There are three subjects here:

1) two blank node paragraphs
2) an external resource (another document) represent by the URI 
"http://ex.net/x";

>>>> Both of these approaches would still need the meta attributes; they 
>>>> are just two approaches to solving a very narrow problem specific 
>>>> to using them in an office file format.
>>>>
>>>> Is the above characterization fair?
>>>
>>> Yes, it is, except that their naming is confusing. Since the two 
>>> approaches can be combined with in-content and with package 
>>> metadata.
>> One never has to worry about split property nodes in RDF/XML, which 
>> is why I am focusing on it as a problem of the in-content encoding.
>
> What do you mean by "worry"? That one doesn't have to care about 
> splitted property nodes, or that there will be a solution?

I mean it is not possible. RDF/XML is a more structured syntax. If you 
have two ex:foo nodes, you have two properties, without exception.

...

> As said above, I was taking about subjects rather than objects. That's 
> in fact the reason why I have called the above element <meta-subject> 
> rather than <meta-object>.

Do you understand why I keep saying we have presented a solution for 
this problem?

> The <meta-subject> element actually would appear in the content rather 
> than in the metadata. That means, I would consider the combination of 
> text spans to a single metadata subject (or object) to be a real 
> feature of the content, and not be a metadata implementation detail.

OK.

> In other words: The metadata reference a single subject. That this 
> subject does not contain the text inline, but contains references to 
> it, is the implementation detail.
>
> For the RDF subject case, the content.xml would look like this:
>
> <office:meta-subject xml:id="xyz">
>   <office:part idref="x"/>
>   <office:part idref="y"/>
> </office:meta-subject>
>
> <text:p>
>   <text:span object:id="x">Some </text:span>
> </text:p>
> <text:p>
>   <text:span object:id="y">Title</text:span>
> </text:p>
>
> The metadata would look like this:
>
> <rdf:Description rdf:about="content.xml#xyz"
>  <ex:title>My Title</ex:Title>
> </ref:Description>
>
> In the in-package case the metadata fragment would appear in some 
> stream next to the content.xml. For the in-content case one could 
> simply move the metadata fragment into the content.xml and adapt the 
> "about" URI. It is probably also possible to mix the metadata markup 
> with the content (I assume that is what RDFa does), but I don't know 
> how this will look like. Bruce, can you provide an example for this?

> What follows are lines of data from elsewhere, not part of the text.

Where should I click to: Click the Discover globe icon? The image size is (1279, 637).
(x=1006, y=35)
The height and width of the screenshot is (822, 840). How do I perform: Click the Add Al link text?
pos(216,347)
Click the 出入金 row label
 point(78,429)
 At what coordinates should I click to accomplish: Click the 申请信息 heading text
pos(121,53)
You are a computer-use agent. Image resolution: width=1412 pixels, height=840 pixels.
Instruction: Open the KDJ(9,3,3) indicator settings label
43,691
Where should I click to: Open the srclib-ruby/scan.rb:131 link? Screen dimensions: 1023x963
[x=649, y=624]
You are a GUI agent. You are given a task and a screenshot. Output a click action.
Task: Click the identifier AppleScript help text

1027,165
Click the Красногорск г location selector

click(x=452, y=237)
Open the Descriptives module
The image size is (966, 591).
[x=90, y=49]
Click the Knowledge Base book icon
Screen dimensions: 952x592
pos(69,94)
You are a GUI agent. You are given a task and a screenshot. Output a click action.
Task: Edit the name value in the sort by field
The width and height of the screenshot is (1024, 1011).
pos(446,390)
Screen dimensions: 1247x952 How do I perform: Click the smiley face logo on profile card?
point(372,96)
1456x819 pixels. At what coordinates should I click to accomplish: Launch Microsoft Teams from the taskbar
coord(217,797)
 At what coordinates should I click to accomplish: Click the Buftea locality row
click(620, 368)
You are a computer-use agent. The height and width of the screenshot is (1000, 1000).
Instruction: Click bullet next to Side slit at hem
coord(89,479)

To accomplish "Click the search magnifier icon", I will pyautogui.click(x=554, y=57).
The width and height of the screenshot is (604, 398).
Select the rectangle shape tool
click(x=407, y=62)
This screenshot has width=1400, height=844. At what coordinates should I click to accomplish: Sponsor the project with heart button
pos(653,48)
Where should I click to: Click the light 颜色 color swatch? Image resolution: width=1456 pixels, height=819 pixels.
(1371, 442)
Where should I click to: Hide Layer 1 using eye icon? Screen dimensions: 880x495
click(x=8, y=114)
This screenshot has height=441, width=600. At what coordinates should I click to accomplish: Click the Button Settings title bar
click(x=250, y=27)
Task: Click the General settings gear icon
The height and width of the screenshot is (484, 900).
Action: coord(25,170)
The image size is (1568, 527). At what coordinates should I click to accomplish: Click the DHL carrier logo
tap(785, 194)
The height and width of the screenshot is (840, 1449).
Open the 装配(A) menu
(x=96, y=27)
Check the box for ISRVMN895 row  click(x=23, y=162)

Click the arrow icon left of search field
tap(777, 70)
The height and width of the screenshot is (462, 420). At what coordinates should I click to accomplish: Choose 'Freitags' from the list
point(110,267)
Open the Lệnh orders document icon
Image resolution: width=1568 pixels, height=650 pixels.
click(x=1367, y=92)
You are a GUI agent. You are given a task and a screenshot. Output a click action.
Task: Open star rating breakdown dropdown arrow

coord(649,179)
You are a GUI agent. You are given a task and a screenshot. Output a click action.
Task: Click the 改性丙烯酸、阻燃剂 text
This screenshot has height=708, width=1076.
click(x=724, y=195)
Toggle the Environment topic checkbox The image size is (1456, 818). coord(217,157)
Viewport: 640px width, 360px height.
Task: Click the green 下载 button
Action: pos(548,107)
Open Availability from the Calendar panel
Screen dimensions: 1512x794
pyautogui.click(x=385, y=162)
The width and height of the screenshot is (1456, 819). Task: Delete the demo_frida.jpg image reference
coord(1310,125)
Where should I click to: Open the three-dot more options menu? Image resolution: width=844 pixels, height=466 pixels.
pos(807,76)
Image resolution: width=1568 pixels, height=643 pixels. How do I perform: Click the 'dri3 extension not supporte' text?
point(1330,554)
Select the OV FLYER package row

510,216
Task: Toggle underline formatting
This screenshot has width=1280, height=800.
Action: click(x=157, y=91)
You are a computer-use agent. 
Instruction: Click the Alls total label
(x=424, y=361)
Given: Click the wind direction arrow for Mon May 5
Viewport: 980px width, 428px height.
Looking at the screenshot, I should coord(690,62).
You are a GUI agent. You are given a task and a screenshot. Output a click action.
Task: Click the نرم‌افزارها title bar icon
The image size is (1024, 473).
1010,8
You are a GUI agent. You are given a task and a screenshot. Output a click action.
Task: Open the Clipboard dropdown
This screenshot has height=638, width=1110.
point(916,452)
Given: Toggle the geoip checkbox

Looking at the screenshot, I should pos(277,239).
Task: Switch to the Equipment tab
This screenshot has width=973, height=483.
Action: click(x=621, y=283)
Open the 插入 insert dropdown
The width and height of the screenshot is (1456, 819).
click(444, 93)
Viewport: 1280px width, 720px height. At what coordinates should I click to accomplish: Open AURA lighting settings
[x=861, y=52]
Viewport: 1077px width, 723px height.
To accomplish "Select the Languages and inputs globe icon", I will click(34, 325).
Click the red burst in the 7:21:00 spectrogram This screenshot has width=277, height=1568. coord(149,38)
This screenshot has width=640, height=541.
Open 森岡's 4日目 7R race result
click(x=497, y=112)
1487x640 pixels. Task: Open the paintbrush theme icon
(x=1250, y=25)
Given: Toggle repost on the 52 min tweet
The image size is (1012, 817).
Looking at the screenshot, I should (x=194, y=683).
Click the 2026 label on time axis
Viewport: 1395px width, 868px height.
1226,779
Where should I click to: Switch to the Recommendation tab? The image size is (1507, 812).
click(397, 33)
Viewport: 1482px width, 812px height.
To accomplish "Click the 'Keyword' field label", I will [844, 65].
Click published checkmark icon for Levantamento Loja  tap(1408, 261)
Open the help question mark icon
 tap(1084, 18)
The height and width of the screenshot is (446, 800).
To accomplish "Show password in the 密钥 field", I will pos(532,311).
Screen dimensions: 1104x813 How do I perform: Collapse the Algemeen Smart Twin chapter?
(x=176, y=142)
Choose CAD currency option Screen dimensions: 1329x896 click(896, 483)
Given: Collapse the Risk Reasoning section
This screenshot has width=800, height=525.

Yes, the example above does this. In RDFa, your example would not 
generate any triples, because a literal can only be the value for a 
property. Your text would essentially just be a label (provided by the 
user in this case) for the resource.

> Anyway, I like the idea of identifying the spans that belong to a 
> certain object by a single id as it is the case in your option 1:
>
> <office:meta-subject xml:id="xyz"/>
>
> <text:p>
>   <text:span office:belongs-to="xyz">Some </text:span>
> </text:p>
> <text:p>
>   <text:span office:belongs-to="xyz">Title</text:span>
> </text:p>
>
> The attribute that defines the id (in terms of XML) is xml:id. The 
> office:belongs-to attributes are references to this id only. Although 
> only a single id is used here, we cannot omit the 
> <office:meta-subject> element, because we need to define the id that 
> has to be unique.

Why this last requirement?

> The advantage this example has is that the application thats saves the 
> document does not need to know in advance how many <text:span> 
> elements make up a subject. ...

Yes, but I'm not clear why we need the separate subject structure. 
Isn't it enough to know that two nodes share the same id?

...

>> Something just occurred to me, which is that RDF actually has more 
>> than one kind of literal. There are also XML literals. We need to 
>> think about that.
>
> I think this depends on whether the use cases the SC has collected 
> actually require that. My understanding is that the SC wants to define 
> a markup that allows to represent the use cases, and that RDF-XML (or 
> RDFa) are options for this, but what it is not the goal of the SC to 
> add a full RDF_XML support to ODF.

I just mean, what if the content of a literal is XML markup supported 
by ODF? I'll split this off as a separate issue.